Burge's Protestantism eeks out in this paragraph:

"Ehrman's more important effort appears in the companion volume, Lost Christianities: The Battles for Scripture and the Faiths We Never Knew (Oxford). Here Ehrman says that early Christianity witnessed remarkable theological chaos. Everything was in dispute: monotheism, Jesus' divinity, creation. Then, Ehrman says, in the second and third centuries, powerful clerics imposed their views on rivals, ending a golden age of diversity and tolerance. The vanquished rivals supposedly were reformed, suppressed, or forgotten. Other religions and other Christian voices, those outside the mainstream, were crushed. And it is only now, Ehrman says, with the discovery of their lost scriptures, that these long-silenced voices are being heard once again."

The emphasis is mine.

I think "Everything was in dispute" is overstating the case a bit. Some people did actually doubt Christ's divinity, for example, but I think most of the people of greatest historical significance--not just to us today, but the ones closest to the "Jesus Event" itself--were wrestling with problems that today we describe as Trinitarian in scope more than problems with describing the nature of Jesus.
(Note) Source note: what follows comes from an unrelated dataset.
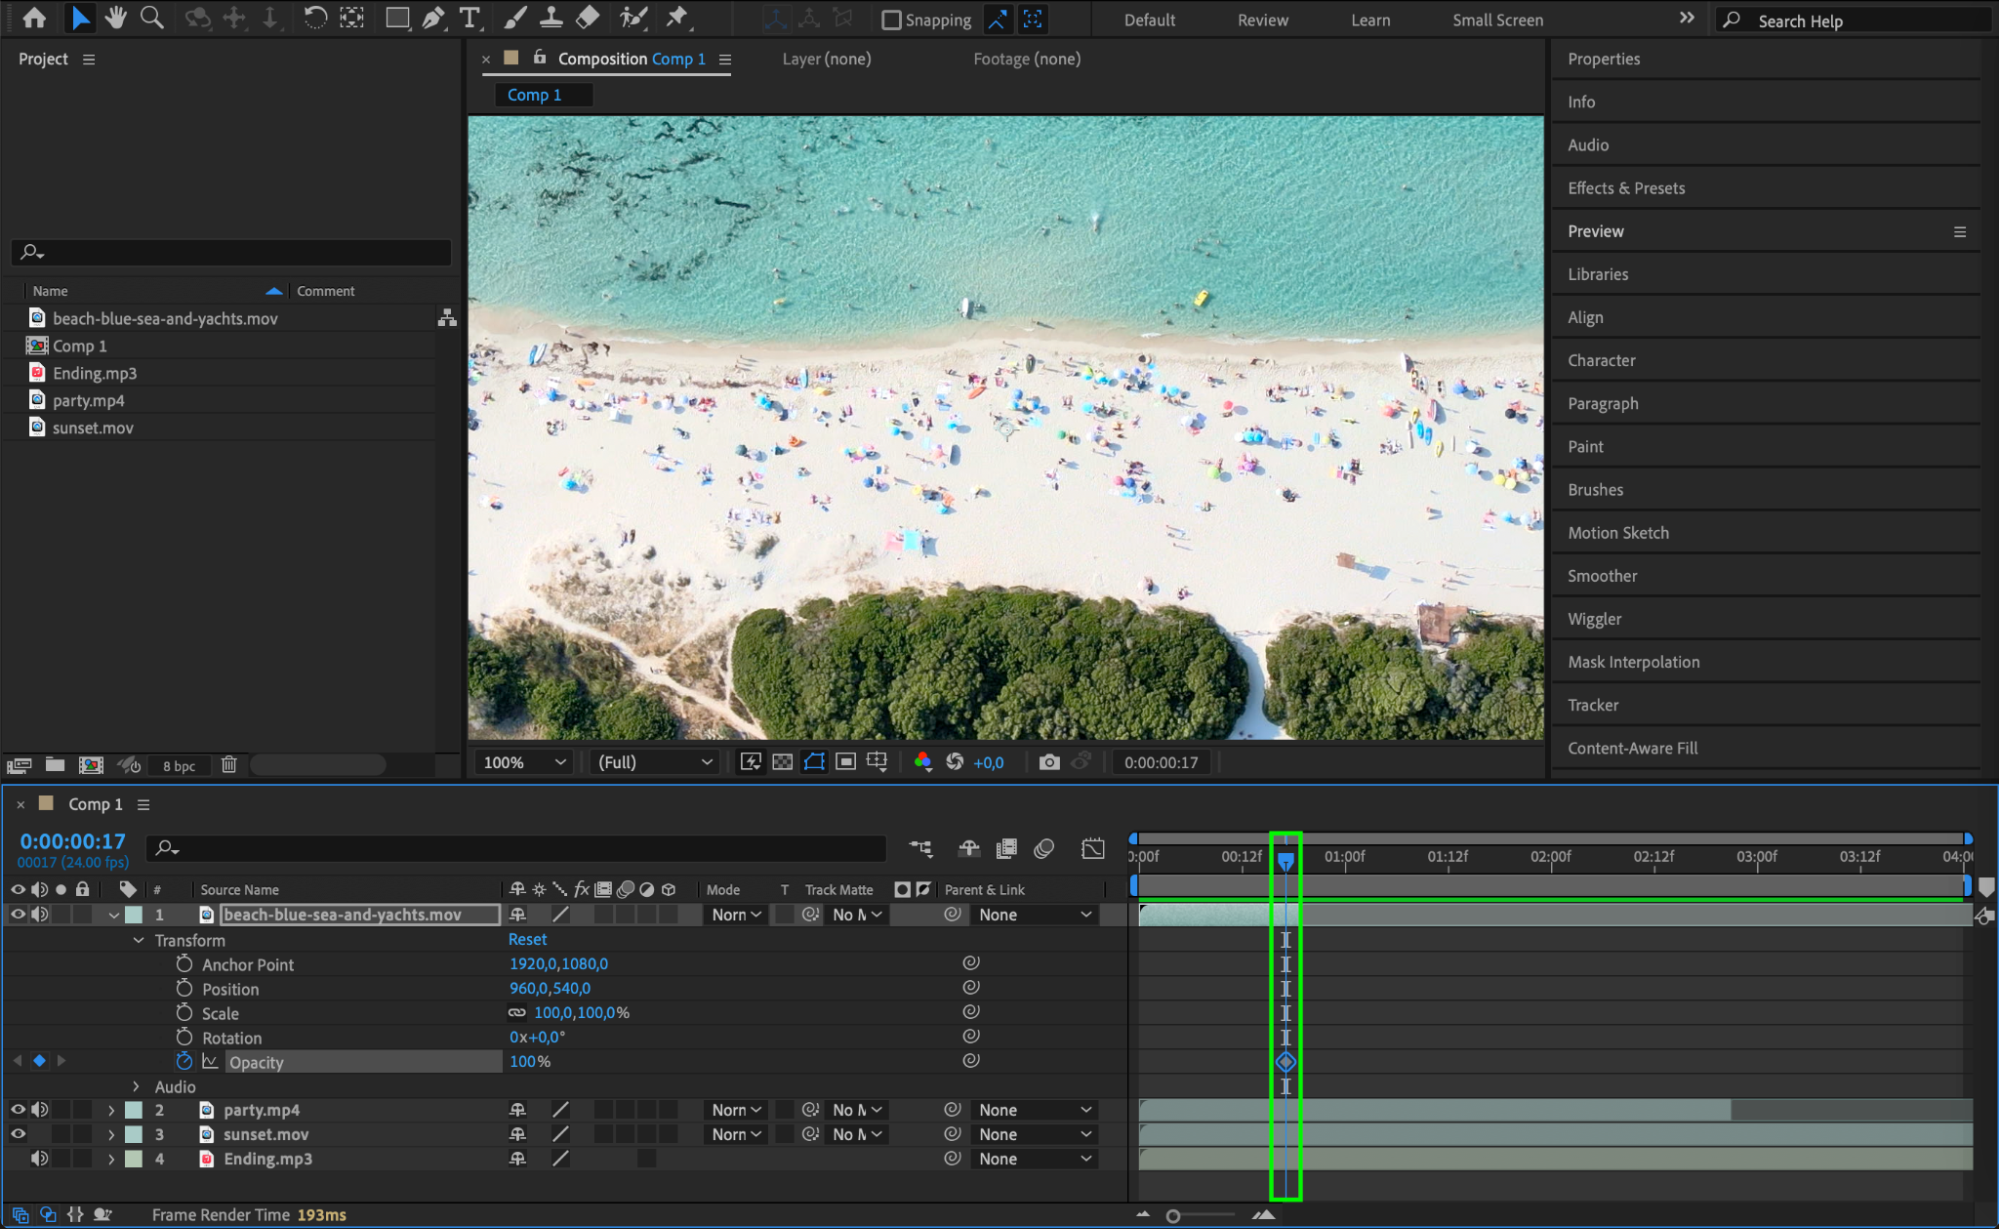Toggle the Opacity stopwatch
1999x1229 pixels.
click(x=184, y=1062)
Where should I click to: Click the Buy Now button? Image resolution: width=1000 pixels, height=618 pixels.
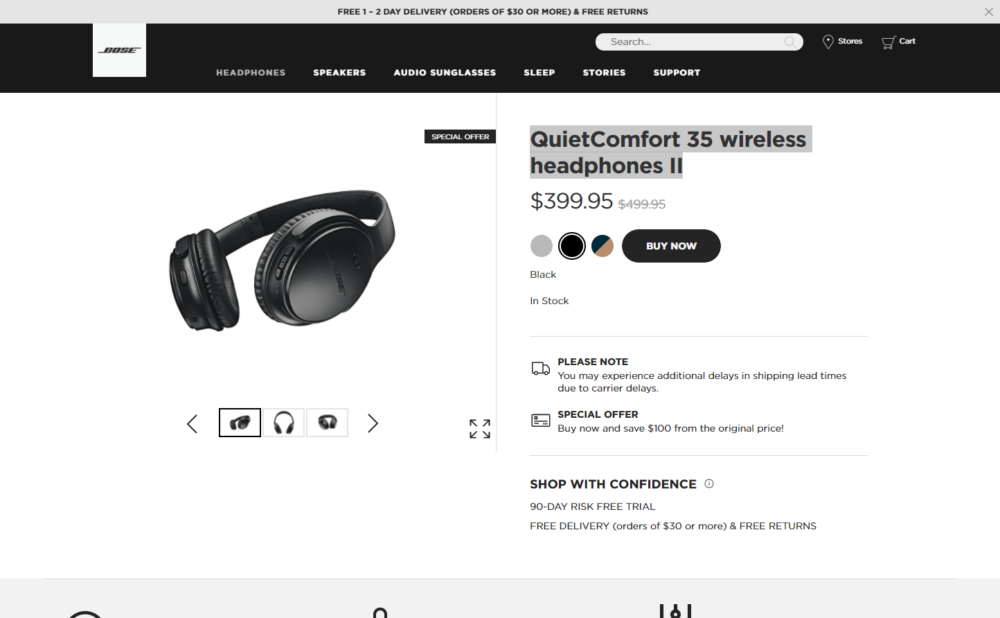(x=671, y=246)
No, I'm not assuming the "winners write the history" position, either. I was just saving it. (:

Let's look at the bold sentence, the one with "...ending a golden age of diversity and tolerance." Which alternate Earth did Ehrman study? Sure, there was "diversity," if you want to call the wide speculations of the Gnostics and other sects denounced from the beginning by the Apostles and other patristic figures a legitimate diversity, then for the sake of the argument I suppose you can, but it's this wedding of diversity to tolerance that catches my eye like a screen door hook latch.

There was little to no tolerance for, let alone acceptance of or respect of, heterodoxy in the early days. I think "respect" and "acceptance" might be closer to what contemporary progressives have in mind when they say "tolerance," which tends to have more of a reluctant quality, and reluctance is not something I'd expect to be a regular part of the practice of something that is supposed to be a good end in itself.
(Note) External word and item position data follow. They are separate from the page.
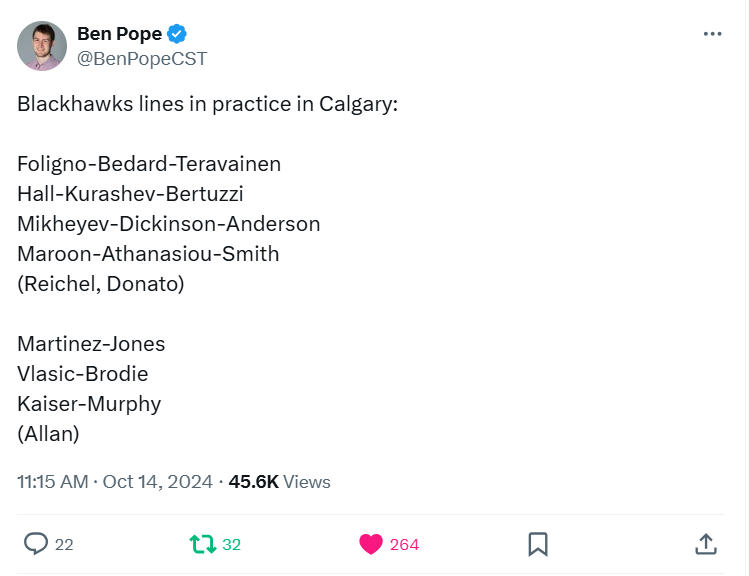This screenshot has width=749, height=576.
Task: Toggle the green retweet arrows icon
Action: pos(203,544)
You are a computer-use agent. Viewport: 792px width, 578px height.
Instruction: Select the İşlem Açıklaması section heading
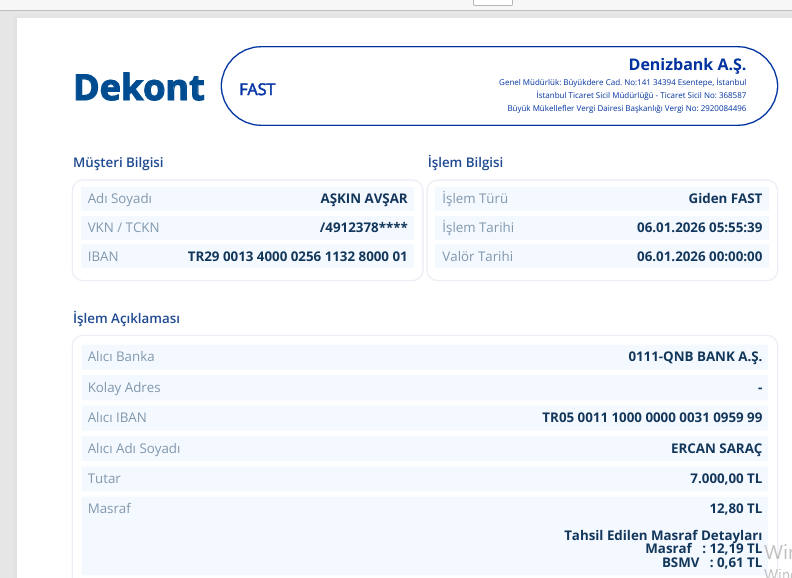(x=126, y=318)
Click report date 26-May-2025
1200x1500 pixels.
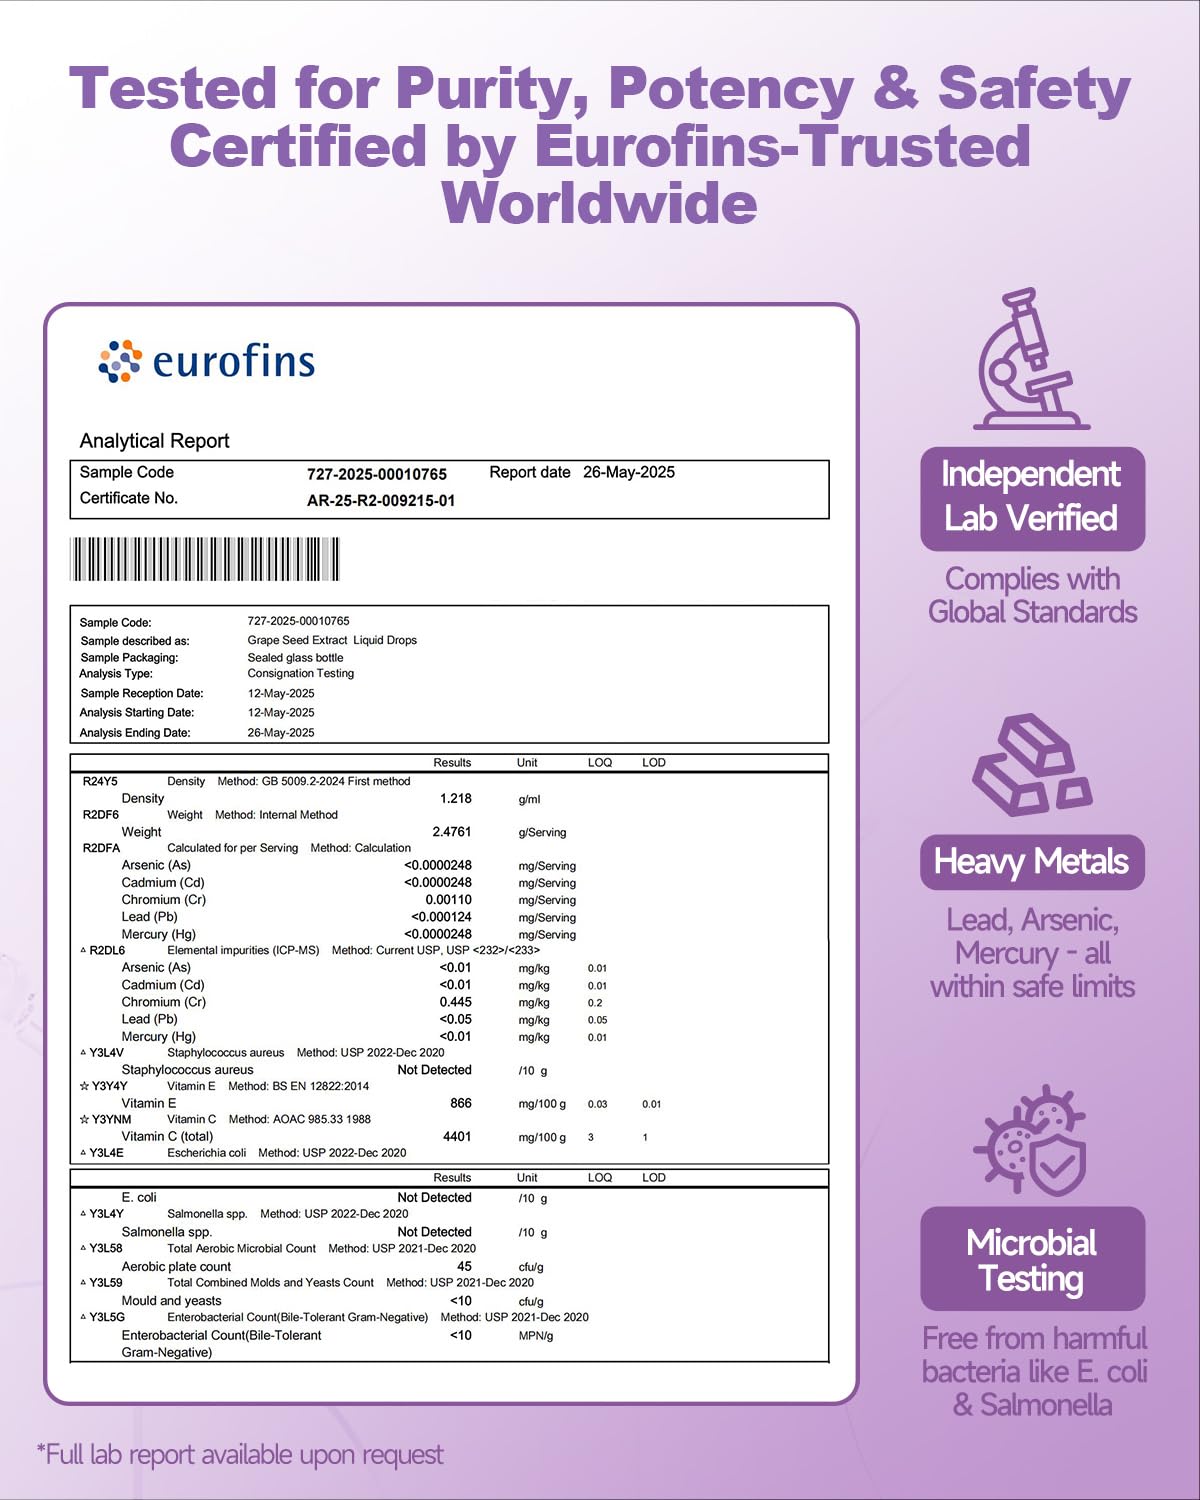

Well, I would, what with our tendency to backslide, but someone who disbelieved original sin might be less expectant.

My use of "denounced" three paragraphs up was not by accident or premisconception. (By the way, "premisconception" is a word now. Like a preconception, it's made prematurely, but like a misconception, it's inexcusably incorrect.) This repressive powerful cleric claptrap did not suddenly occur a hundred years after the Council of Jerusalem. Peter had words against this "diversity," and even more of Paul's are widely available today. The only thing that fits any Constantinian conspiracy is that the Church in the fourth century had temporal power to rely on as well as rhetoric and, most importantly, grace.
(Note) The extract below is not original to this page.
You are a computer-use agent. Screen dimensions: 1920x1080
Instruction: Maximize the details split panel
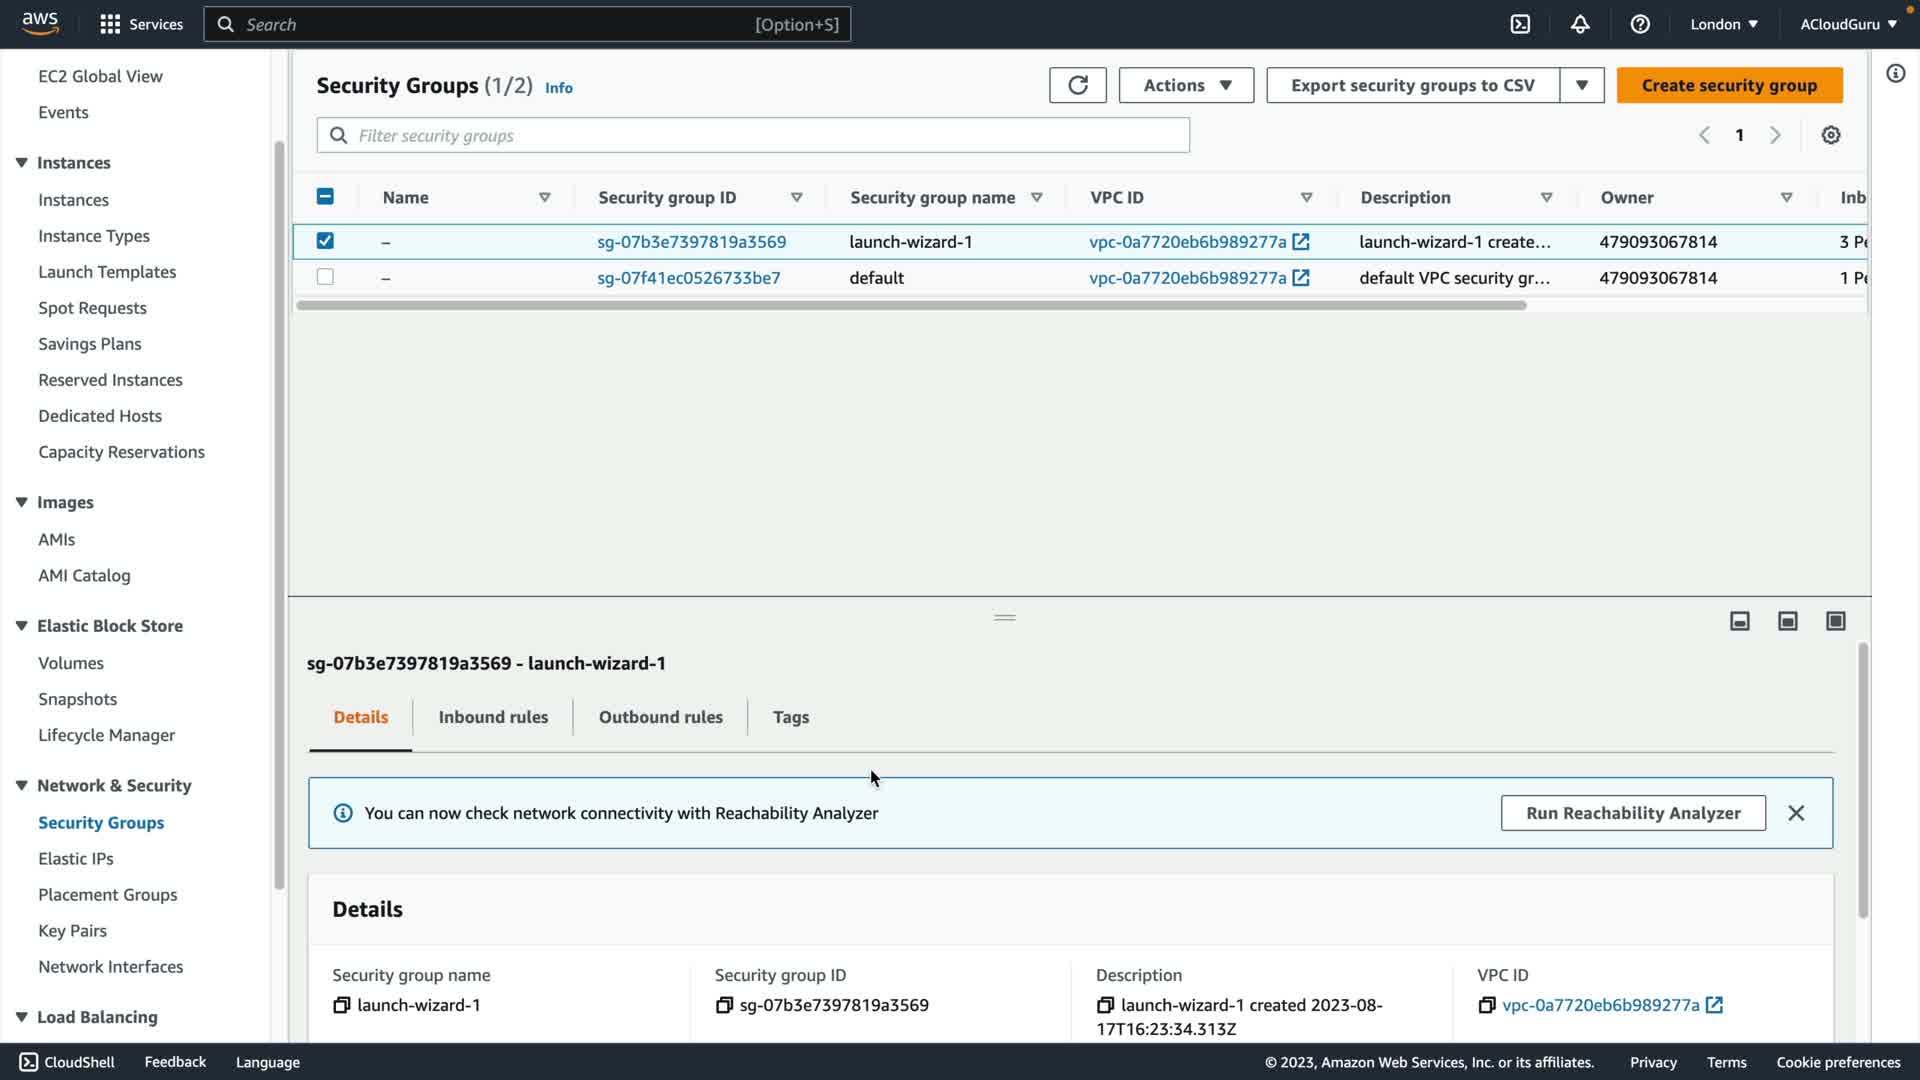[1835, 621]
If there was a golden age at all, it wasn't when or because there existed a variety of belief as well as worship, all of which was happily accepted as being legitimate or as much within the margin of error of the decades-old Church documents as any other denomination's (if we can call Peter and Paul's sect a denomination) manifestation. Christ Himself said that parents and children would turn against each other because of Him.

Just because there was some variety, because there were fringe elements that were congruently documented by the fringe elements and by the core elements, does not mean that there was legitimate diversity or harmonious acceptance.

Legitimate diversity isn't just difference for difference's sake. Legitimate diversity is what keeps unity from becoming stale uniformity. Maybe a little gratuitous variety is all it takes to create a complementarity that becomes a dynamic unity, but some differences do contain inherent incompatibilities.

Try taking your American electronic devices to Europe to see if I'm wrong. There's nothing wrong with American electrical power standards, and nothing wrong with German electrical power standards, but they won't work together. It just doesn't happen. You can keep them in the same room and be safe as long as you're not trying to make one "tolerate" the other, but once you do, you get smoke and fire and maybe worse. If you bring an adaptor, bully for you, but the presence and function of an adaptor to unify American battery charges with European power outlets do not arise naturally from the juxtaposition of the two technologies.

Is this golden age of variety supposed to integrate with or compete with the single, global Gaia worship that men replaced with all those different pagan systems? Now there is a diversity of belief that contained nearly interchangeable parts, if I may paint with such broad strokes.

Of course, there was still religious conflict, but whatever.